Report each line from the records where the string "agent" turns up.

(Stored items from a collection)
☆ ☆ ☆ ☆ ☆ ☆ ☆

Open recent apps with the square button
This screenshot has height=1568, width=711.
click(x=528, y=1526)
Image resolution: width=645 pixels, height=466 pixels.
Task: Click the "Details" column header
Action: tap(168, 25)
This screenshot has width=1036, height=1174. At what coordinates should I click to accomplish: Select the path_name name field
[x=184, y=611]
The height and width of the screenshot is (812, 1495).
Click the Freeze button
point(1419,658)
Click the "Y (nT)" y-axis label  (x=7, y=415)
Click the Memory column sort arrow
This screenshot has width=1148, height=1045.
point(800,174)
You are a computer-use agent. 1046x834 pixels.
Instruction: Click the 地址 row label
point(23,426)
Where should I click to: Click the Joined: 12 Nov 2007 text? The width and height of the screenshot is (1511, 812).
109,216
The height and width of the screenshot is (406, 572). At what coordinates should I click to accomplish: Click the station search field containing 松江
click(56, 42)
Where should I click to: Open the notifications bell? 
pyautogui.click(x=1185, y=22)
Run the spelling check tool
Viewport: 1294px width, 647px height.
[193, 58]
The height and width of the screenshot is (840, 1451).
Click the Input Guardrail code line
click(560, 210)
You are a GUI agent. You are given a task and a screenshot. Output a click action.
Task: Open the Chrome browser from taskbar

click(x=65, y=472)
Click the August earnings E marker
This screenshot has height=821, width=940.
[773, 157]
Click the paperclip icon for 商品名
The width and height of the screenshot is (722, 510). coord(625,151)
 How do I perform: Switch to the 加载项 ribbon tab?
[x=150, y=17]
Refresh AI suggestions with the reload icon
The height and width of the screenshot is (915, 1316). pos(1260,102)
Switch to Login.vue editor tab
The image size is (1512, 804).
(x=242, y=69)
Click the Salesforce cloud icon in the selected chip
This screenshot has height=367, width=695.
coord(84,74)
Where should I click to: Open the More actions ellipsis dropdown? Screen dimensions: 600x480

☆ ☆ ☆ ☆ ☆ ☆ ☆

- ANSWER TO THIS EXERCISE:
You are a computer-use agent. 1046x834 pixels.
You are a GUI agent. You are given a task and a screenshot. Output a click action.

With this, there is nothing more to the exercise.